(Dataset rows)
··········

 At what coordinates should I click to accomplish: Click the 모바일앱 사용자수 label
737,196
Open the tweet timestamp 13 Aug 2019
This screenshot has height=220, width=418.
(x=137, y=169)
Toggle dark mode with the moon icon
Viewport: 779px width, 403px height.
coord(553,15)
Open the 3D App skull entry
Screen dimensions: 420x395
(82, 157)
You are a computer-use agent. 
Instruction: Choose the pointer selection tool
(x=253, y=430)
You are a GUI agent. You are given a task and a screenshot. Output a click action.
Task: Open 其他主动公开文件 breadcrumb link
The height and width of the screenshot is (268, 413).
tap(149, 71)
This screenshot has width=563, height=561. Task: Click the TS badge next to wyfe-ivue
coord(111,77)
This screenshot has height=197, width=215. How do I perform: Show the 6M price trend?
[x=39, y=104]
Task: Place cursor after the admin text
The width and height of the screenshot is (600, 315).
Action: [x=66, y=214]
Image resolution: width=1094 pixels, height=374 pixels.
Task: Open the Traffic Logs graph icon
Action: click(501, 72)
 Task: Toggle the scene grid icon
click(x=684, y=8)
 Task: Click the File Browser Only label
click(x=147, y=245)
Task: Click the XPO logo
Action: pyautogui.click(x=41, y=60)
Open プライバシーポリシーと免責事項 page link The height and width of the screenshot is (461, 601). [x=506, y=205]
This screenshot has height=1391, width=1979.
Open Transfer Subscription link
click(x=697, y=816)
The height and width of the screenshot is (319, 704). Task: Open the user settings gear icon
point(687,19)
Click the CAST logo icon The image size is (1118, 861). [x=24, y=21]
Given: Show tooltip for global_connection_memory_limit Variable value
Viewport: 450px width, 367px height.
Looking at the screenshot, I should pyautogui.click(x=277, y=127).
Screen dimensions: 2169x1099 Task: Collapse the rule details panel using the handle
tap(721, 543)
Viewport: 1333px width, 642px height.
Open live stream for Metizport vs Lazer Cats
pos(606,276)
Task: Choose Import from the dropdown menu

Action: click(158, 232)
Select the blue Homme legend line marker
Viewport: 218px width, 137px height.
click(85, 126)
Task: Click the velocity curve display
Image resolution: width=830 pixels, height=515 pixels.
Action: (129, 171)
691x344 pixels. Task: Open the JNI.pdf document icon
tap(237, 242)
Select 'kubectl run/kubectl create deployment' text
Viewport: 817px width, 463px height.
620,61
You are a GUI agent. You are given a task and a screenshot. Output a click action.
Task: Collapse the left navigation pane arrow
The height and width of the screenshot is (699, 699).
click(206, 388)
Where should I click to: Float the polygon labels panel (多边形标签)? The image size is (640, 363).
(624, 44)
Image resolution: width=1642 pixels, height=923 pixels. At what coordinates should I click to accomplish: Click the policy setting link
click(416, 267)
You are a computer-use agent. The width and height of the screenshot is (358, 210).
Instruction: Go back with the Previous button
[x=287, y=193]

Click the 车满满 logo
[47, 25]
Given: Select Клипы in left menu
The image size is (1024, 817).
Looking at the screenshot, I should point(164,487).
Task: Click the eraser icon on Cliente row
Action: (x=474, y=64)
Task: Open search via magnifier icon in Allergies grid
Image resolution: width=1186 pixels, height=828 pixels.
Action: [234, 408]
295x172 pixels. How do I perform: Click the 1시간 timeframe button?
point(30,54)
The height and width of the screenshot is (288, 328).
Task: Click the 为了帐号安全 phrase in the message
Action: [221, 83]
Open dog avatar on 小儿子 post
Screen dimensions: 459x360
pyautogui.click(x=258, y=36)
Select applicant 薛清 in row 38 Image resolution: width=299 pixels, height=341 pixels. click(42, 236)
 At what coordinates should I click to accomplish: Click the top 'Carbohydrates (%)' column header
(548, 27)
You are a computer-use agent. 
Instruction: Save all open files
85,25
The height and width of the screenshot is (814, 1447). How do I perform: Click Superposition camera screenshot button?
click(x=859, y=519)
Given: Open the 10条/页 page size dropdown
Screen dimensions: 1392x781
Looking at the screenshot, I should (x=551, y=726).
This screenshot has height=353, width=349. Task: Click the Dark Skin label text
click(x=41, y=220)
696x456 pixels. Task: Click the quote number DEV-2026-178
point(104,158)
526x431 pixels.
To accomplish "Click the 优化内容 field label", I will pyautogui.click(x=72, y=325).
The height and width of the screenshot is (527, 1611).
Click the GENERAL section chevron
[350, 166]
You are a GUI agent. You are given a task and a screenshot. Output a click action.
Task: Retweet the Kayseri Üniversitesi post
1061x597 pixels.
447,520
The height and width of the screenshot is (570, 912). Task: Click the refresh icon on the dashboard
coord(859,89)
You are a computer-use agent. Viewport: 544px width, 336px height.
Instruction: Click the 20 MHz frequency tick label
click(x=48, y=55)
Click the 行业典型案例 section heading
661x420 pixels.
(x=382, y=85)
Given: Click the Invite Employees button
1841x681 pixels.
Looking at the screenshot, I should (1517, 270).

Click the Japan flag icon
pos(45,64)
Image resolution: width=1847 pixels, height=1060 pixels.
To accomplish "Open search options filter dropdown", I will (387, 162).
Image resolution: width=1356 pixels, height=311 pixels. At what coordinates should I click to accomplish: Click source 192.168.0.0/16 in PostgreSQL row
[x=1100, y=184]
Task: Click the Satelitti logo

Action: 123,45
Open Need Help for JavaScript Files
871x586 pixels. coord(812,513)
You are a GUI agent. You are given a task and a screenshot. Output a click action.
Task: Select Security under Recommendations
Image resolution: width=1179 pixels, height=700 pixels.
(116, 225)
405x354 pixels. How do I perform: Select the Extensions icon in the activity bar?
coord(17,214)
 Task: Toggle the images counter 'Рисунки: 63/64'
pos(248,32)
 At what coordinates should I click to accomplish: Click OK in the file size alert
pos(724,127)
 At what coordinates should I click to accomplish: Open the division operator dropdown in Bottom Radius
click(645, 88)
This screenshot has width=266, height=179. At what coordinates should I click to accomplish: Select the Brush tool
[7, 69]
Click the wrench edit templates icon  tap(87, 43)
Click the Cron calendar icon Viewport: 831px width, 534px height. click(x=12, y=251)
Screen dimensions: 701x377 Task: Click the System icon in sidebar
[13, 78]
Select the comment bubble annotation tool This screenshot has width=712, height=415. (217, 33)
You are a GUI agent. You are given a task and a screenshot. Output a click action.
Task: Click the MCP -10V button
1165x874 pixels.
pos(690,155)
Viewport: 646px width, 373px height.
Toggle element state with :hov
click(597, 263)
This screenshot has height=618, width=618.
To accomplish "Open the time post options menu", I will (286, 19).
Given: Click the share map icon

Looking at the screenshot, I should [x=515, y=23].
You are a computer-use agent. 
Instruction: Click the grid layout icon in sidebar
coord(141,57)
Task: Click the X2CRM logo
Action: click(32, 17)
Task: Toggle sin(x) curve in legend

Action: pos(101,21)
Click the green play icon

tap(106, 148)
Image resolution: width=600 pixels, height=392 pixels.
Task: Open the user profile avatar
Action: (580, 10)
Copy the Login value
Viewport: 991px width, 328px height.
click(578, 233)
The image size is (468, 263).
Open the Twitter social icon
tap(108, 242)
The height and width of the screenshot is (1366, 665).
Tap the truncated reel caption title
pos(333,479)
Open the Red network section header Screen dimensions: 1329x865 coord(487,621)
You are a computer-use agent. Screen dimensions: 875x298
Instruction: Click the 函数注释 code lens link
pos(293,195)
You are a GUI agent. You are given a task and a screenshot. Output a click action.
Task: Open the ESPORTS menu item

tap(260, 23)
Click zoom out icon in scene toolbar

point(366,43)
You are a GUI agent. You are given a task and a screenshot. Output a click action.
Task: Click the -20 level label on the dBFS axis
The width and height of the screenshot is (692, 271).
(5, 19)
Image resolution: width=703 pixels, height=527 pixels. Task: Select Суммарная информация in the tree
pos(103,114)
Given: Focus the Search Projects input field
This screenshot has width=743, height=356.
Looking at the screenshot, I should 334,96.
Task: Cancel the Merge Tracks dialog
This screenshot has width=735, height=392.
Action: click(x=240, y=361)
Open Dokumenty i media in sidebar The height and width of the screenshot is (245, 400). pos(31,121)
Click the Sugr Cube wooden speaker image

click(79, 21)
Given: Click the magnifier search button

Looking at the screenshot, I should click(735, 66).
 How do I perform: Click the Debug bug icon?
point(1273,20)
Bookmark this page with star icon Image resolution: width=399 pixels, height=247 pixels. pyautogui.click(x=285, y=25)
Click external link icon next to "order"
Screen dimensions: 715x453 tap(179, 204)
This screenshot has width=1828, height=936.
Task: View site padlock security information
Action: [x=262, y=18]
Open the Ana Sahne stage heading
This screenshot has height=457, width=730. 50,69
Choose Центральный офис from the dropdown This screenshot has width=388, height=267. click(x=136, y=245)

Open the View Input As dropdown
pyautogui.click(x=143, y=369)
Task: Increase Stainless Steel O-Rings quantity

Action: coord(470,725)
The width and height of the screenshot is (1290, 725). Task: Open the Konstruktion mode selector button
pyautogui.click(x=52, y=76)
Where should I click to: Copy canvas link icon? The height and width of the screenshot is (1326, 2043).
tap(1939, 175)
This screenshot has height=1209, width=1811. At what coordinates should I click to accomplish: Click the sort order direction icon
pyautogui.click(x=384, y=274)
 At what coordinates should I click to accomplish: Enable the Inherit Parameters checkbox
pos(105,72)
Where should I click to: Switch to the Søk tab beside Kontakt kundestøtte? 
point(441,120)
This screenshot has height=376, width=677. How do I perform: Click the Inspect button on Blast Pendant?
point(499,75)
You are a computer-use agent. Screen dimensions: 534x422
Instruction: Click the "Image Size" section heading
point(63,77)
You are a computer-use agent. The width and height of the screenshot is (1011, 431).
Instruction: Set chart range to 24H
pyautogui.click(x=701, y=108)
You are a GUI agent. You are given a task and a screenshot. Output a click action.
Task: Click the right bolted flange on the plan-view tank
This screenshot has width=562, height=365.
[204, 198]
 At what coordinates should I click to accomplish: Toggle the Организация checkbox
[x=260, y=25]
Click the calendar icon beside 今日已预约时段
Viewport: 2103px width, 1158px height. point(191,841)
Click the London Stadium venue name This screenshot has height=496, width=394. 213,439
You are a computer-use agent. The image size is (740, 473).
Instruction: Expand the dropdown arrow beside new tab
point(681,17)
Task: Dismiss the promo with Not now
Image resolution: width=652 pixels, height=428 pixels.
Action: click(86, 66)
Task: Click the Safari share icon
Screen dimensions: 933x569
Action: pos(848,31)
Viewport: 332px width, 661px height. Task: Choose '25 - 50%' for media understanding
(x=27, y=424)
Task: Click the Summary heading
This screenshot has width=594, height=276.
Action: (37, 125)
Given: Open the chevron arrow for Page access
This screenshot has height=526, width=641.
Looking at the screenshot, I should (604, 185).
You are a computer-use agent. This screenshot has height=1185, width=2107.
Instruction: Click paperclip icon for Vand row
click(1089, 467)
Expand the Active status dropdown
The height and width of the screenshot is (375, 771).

··········

Copy out the lines from the one with "Toggle dark mode with the moon icon" up to and including the one with "tap(721, 543)", substituting "Window" for "Viewport" and keeping everything else the same.

Toggle dark mode with the moon icon
Window: 779px width, 403px height.
coord(553,15)
Open the 3D App skull entry
Screen dimensions: 420x395
(82, 157)
You are a computer-use agent. 
Instruction: Choose the pointer selection tool
(x=253, y=430)
You are a GUI agent. You are given a task and a screenshot. Output a click action.
Task: Open 其他主动公开文件 breadcrumb link
The height and width of the screenshot is (268, 413).
tap(149, 71)
This screenshot has width=563, height=561. Task: Click the TS badge next to wyfe-ivue
coord(111,77)
This screenshot has height=197, width=215. How do I perform: Show the 6M price trend?
[x=39, y=104]
Task: Place cursor after the admin text
The width and height of the screenshot is (600, 315).
Action: [x=66, y=214]
Image resolution: width=1094 pixels, height=374 pixels.
Task: Open the Traffic Logs graph icon
Action: click(501, 72)
 Task: Toggle the scene grid icon
click(x=684, y=8)
 Task: Click the File Browser Only label
click(x=147, y=245)
Task: Click the XPO logo
Action: pyautogui.click(x=41, y=60)
Open プライバシーポリシーと免責事項 page link The height and width of the screenshot is (461, 601). [x=506, y=205]
This screenshot has height=1391, width=1979.
Open Transfer Subscription link
click(x=697, y=816)
The height and width of the screenshot is (319, 704). Task: Open the user settings gear icon
point(687,19)
Click the CAST logo icon The image size is (1118, 861). [x=24, y=21]
Given: Show tooltip for global_connection_memory_limit Variable value
Window: 450px width, 367px height.
Looking at the screenshot, I should pyautogui.click(x=277, y=127).
Screen dimensions: 2169x1099 Task: Collapse the rule details panel using the handle
tap(721, 543)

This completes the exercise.